How to complete this task:
The reply should hold nothing except the lines from the one with "Image resolution: width=930" through the end of the entries, duplicated exactly and with no pictures.

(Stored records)
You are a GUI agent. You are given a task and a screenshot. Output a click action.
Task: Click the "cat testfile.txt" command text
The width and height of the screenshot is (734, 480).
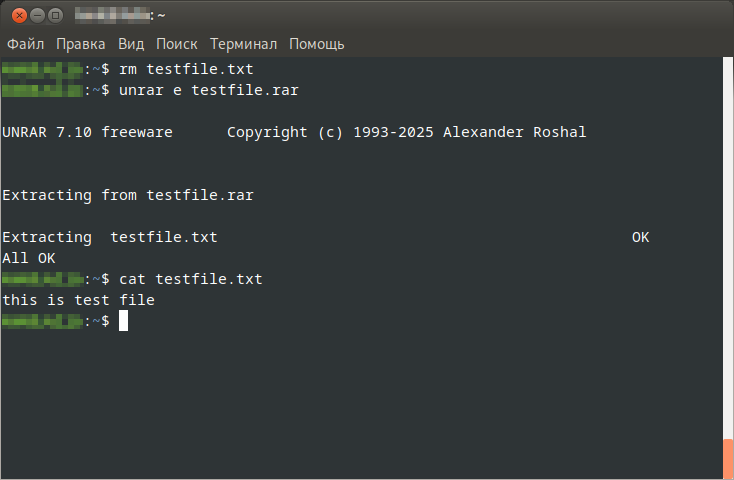(190, 279)

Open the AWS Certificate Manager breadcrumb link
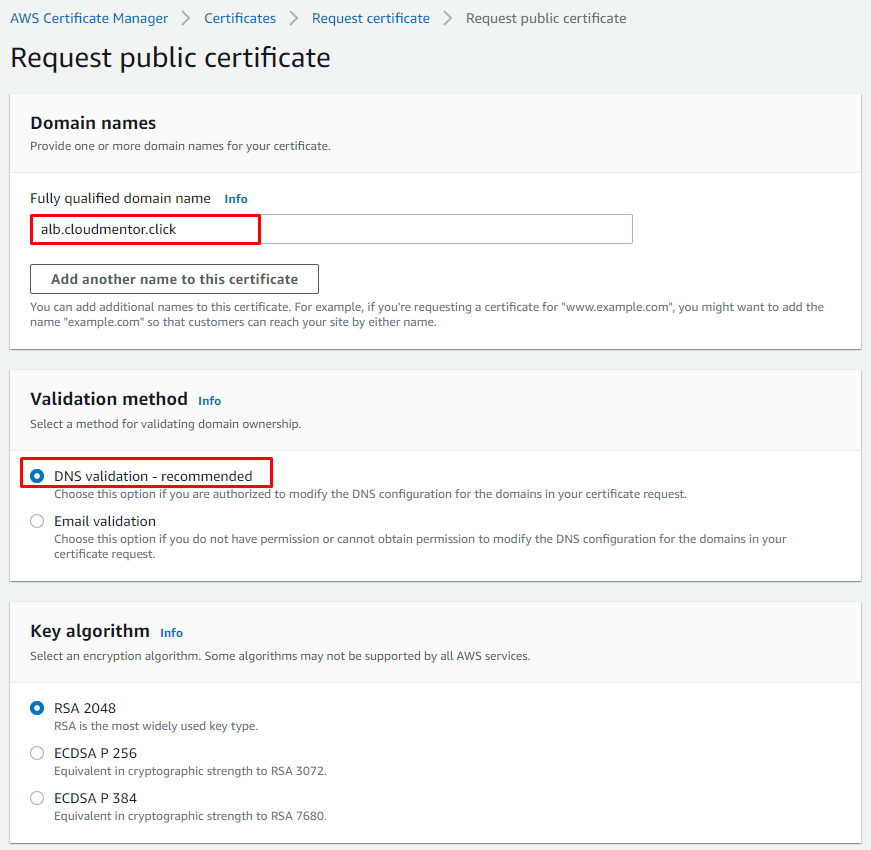click(x=89, y=18)
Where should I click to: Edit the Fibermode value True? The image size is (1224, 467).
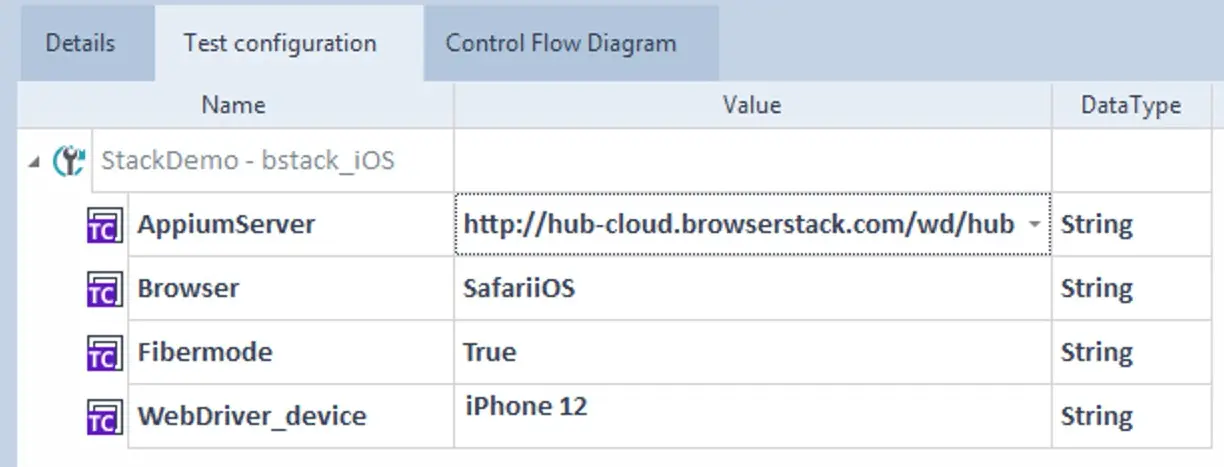click(x=490, y=353)
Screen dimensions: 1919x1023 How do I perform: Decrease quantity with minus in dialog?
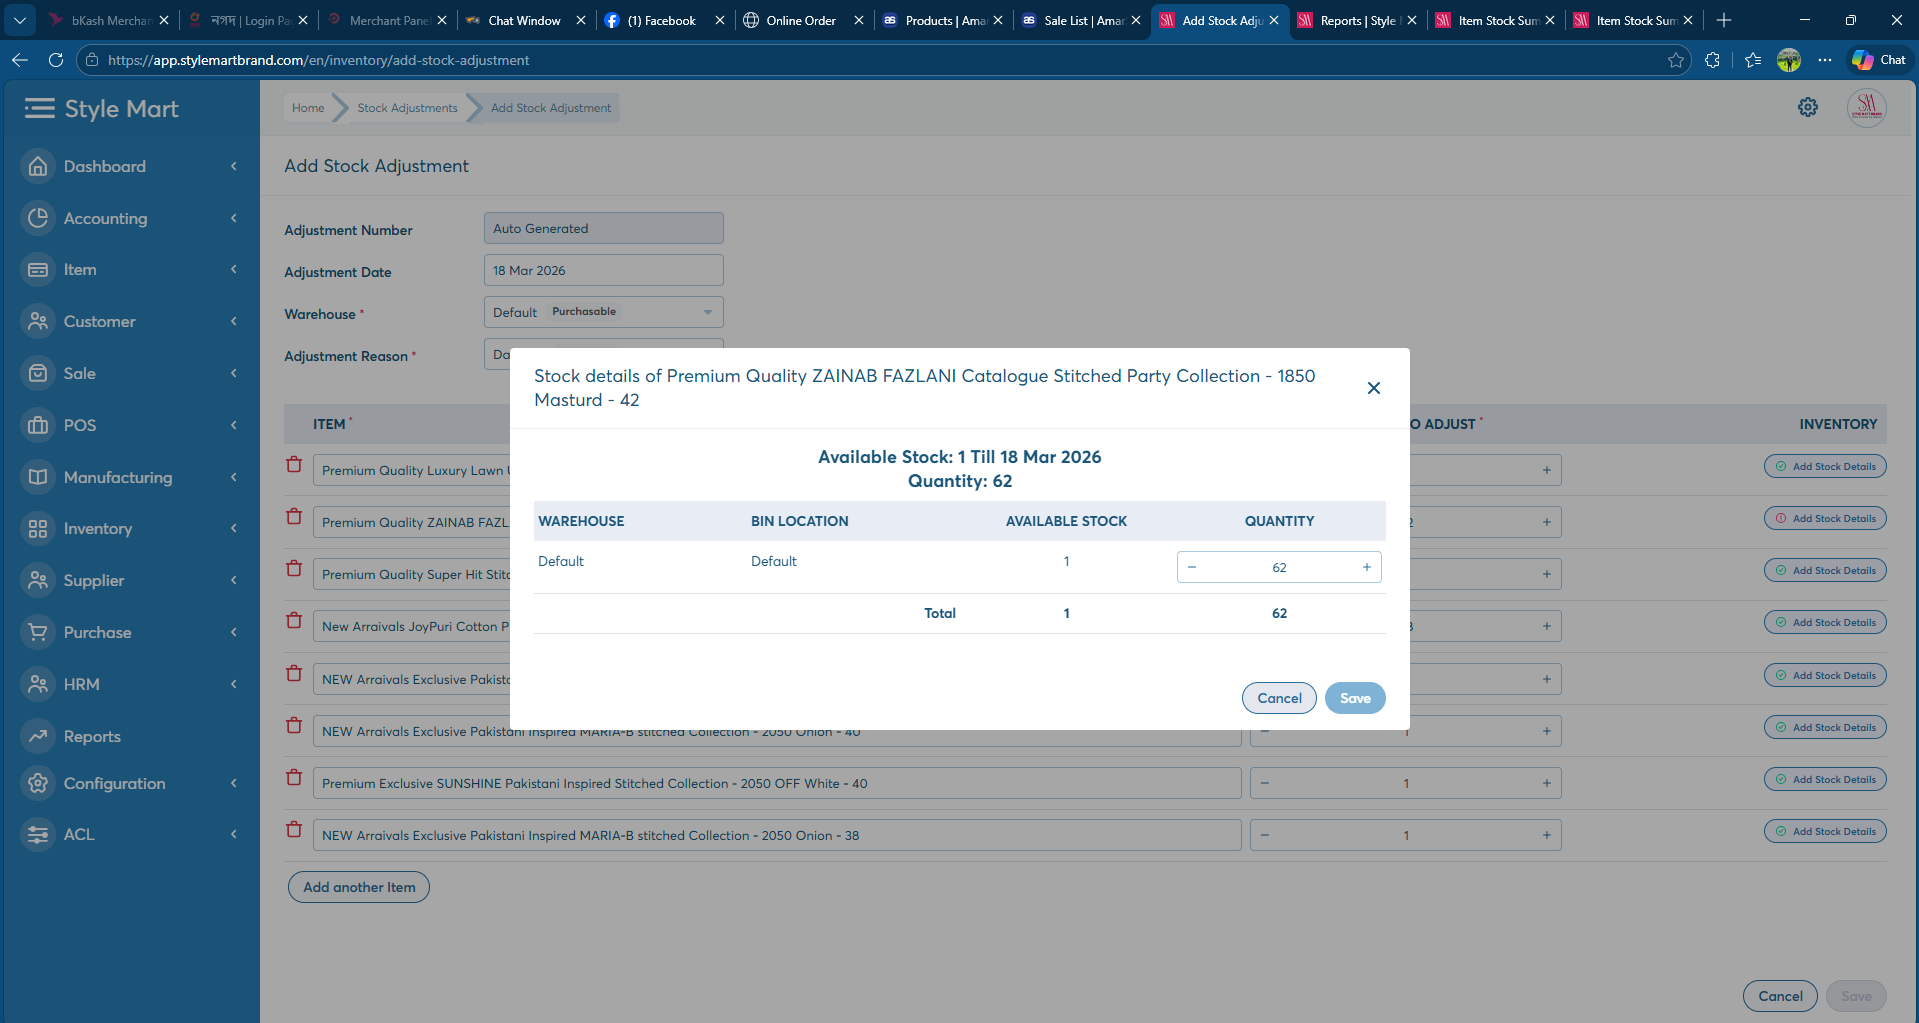[x=1192, y=567]
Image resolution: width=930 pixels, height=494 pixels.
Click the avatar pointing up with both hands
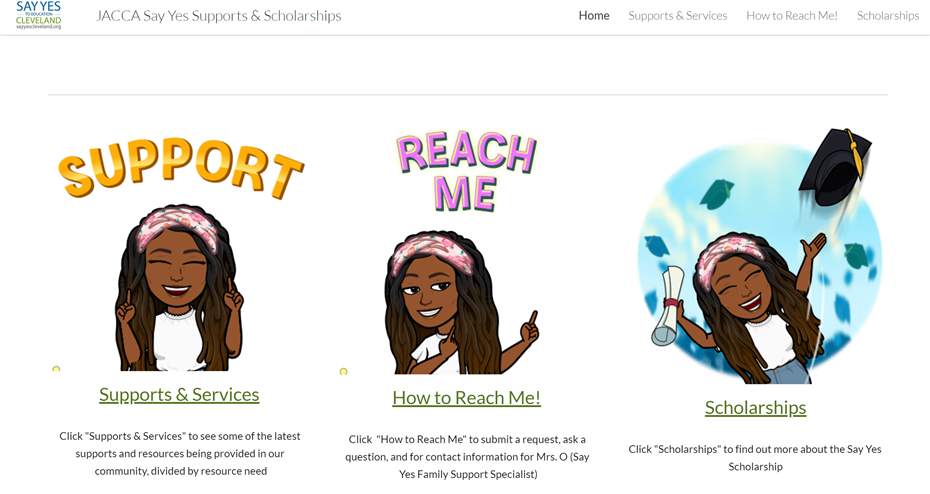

Task solution:
Image resolution: width=930 pixels, height=494 pixels.
Click the avatar pointing up with both hands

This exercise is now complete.